Pittsburgh is another example of a major city whose culture and economy is increasingly determined not by its underlying fundamentals but by the dictates of an ever more concentrated, yet failing, airline industry. After it lost most of its steel industry in the 1970s, the city did everything the apostles of the so-called new economy said must be done to compete in the emerging global economy. When the city played host to the G-20 Summit in 2009, President Obama hailed Pittsburgh’s transformation “from a city of steel to a center for high-tech innovation—including green technology, education and training, and research and development.” That same year Forbes named Pittsburgh one of America’s best cities for job growth, while the Economist lauded its cosmopolitan cultural amenities, such as the topflight Pittsburgh Symphony Orchestra and the Pittsburgh Opera.
But Pittsburgh’s renewal as a vibrant, creative, international city is now in doubt, due to the downscaling of its international airport, which now stands largely empty. Pittsburgh International was able to offer more than 600 daily nonstop flights after the city went deeply into debt to turn it into a showcase during the 1990s. But when US Airways merged with America West and concentrated its hub operations in Philadelphia and Charlotte, Pittsburgh service tumbled. US Airways’s daily flights have plunged from 542 to sixty-eight, causing the shuttering of half the gates at the airport as well as sections of two concourses.

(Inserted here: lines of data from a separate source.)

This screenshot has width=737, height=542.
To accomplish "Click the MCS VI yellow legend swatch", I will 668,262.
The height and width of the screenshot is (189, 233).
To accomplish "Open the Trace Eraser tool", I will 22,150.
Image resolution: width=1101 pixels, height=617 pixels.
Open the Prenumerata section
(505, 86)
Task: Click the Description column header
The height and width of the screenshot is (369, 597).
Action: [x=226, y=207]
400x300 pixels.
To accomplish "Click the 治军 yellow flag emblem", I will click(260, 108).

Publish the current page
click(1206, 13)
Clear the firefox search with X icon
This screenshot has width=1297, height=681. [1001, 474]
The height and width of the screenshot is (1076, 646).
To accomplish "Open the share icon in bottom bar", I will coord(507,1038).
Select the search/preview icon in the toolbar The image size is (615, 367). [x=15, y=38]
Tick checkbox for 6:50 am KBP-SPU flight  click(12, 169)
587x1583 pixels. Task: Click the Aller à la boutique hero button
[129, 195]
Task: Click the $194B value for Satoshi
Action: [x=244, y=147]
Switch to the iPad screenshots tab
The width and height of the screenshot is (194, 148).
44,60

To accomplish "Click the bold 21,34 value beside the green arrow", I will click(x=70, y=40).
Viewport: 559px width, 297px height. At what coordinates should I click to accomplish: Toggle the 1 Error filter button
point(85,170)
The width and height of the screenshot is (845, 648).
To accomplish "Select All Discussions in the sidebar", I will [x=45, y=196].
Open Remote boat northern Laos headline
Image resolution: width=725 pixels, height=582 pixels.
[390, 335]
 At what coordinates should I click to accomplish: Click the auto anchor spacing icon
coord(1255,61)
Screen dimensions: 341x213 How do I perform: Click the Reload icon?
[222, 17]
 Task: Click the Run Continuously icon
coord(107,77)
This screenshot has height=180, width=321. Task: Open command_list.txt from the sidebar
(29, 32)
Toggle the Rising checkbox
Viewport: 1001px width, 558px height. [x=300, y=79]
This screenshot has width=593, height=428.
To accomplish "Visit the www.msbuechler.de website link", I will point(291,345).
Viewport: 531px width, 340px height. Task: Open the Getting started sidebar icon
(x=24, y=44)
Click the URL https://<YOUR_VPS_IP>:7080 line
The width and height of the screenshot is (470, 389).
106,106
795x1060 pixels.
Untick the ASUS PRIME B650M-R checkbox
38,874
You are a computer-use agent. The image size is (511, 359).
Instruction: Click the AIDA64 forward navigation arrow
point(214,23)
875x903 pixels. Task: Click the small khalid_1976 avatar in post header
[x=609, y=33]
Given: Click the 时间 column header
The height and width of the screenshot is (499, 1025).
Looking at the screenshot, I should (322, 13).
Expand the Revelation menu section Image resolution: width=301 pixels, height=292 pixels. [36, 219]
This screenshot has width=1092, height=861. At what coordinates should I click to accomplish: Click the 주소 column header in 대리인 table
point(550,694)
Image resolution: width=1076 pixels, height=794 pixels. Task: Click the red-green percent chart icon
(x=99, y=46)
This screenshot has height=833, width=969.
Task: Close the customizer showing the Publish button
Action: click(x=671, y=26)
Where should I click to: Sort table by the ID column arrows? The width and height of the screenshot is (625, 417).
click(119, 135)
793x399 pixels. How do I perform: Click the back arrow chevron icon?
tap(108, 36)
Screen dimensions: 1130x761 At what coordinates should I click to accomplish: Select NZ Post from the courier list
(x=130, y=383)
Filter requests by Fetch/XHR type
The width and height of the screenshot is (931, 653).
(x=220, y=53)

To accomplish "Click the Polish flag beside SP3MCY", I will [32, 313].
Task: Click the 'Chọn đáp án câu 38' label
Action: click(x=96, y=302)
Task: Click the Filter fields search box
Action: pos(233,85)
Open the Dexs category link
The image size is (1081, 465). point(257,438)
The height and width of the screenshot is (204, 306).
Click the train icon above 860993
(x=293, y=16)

K&L Gates, one of the country’s largest law firms, used to hold its firm-wide management meeting near its Pittsburgh headquarters, but after flying in and out of the city became too much trouble, the firm began hosting its meetings outside of New York City and Washington, D.C. The University of Pittsburgh Medical Center, the biggest employer in the region, reports that its researchers and physicians are increasingly choosing to drive to professional conferences whenever they can. Flying between Pittsburgh and New York or Washington can now easily take a whole day, since most flights have to route through Philadelphia or Charlotte. A recent check on Travelocity showed just two direct flights from Pittsburgh to D.C., each leaving shortly before six in the morning and costing (one week in advance) $498 each way, or approximately $2.62 per mile.
Emphasis added. Wow. Where do I start? I picked up on this story via Aaron Renn's Twitter feed. Referencing the above piece, Carol Coletta (ArtPlace) commented: "This is the most serious challenge for mid-size cities in U.S."
If this bit about Pittsburgh is indicative of the troublesome trend, then Coletta's comment comes across as hyperbolic. I would go so far as to call it a red herring.
The authors of the article in The Washington Monthly toil for the New America Foundation. The best thing I can say about the analysis is that it works as a polemic. But the assertion about Pittsburgh's renewal now in doubt is bunk, unsubstantiated.
Back in the world of data-driven analysis, Pittsburgh is enjoying record job growth. Best ever. The regional workforce is hitting historical highs. I'm not about to start wringing my hands over airline deregulation.